Ciò nonostante i bambini fatti partorire da lei erano sani e robusti come volessero opporsi al male del luogo celebrando la vita. Ma nonostante i suoi sforzi molti dei bambini nati in quel periodo non riuscirono a sopravvivere per le dure condizioni di vita a cui erano costretti e questo l’ha tormentata a lungo: “Tra tutti i ricordi tremendi, c’è un pensiero che continua ad assalire la mia coscienza: tutti i bambini sono nati vivi. Il loro obiettivo era quello di vivere. Di loro, nel campo, ne sono sopravvissuti solo una trentina. Diverse centinaia di bambini furono portati a Nakło per privare loro della nazionalità, oltre 1.500 furono annegati da Klara e Pfani, e più di 1.000 bambini sono morti di fame e di freddo”.

Sezione dati
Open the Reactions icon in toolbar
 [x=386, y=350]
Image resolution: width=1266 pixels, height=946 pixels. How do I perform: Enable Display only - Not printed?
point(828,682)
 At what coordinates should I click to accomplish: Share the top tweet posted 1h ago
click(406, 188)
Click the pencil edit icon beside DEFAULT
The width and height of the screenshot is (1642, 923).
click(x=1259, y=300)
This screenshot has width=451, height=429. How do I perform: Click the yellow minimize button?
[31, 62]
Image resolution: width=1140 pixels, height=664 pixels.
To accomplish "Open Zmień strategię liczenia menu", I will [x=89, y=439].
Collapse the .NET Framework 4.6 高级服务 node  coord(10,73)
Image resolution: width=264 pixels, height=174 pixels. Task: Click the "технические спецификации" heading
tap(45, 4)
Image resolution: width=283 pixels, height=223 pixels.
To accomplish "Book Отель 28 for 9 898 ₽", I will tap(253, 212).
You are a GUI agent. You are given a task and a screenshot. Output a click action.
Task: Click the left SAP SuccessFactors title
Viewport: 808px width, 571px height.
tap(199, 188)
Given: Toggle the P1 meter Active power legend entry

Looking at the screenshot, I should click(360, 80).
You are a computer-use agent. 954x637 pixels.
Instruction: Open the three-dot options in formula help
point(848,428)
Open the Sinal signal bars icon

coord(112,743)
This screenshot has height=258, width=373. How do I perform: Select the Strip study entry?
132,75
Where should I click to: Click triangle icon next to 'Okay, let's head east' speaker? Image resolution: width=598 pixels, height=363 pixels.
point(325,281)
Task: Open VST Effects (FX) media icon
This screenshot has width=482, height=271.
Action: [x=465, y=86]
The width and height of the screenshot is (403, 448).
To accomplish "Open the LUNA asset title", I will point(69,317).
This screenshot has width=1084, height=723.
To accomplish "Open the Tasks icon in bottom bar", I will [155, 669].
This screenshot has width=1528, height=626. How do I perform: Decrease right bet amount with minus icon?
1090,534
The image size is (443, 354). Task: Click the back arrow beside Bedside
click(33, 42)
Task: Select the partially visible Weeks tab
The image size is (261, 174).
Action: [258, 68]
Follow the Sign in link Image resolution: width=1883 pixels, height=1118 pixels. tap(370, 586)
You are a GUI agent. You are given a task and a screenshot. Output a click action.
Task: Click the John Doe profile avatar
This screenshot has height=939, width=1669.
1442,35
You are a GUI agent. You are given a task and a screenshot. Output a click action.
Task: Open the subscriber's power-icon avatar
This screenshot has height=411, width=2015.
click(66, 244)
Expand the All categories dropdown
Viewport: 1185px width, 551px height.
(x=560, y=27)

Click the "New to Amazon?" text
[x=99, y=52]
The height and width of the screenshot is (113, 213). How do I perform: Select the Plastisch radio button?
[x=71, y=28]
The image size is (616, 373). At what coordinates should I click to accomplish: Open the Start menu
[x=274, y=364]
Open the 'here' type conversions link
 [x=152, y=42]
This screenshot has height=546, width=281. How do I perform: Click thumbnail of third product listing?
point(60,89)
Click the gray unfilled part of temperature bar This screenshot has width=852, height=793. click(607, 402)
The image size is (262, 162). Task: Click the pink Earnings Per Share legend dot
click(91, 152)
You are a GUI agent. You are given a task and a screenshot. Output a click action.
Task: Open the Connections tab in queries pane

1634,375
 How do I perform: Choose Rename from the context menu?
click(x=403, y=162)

Obiettivo
Prosegua il brano sui bambini nati nel campo, riprendendo subito dopo la citazione con cui termina. I record costituiscono materiale a sé stante, distinto dal brano.

Risposta scritta
Di lei si ricordano tutte le donne ed i bambini sopravvissuti all’olocausto, la chiamavano ‘l’angelo della bontà’ o ‘La madre dal pigiama a righe’. Quando non era impegnata ad assistere le donne partorienti cantava, scherzava e battezzava i bambini. Uno dei sopravvissuti racconta che un giorno le arrivò una busta con del pane e lei, dopo averlo tagliato a fettine piccolissime, lo mise in un cartone e lo distribuì come un ostia.
In molti sono concordi nell’affermare che fu attraverso lei che nel braccio della morte di Auschwitz una scintilla divina illumino le tristi esistenze di quelle persone e che per merito suo riuscirono a trovare un barlume di speranza.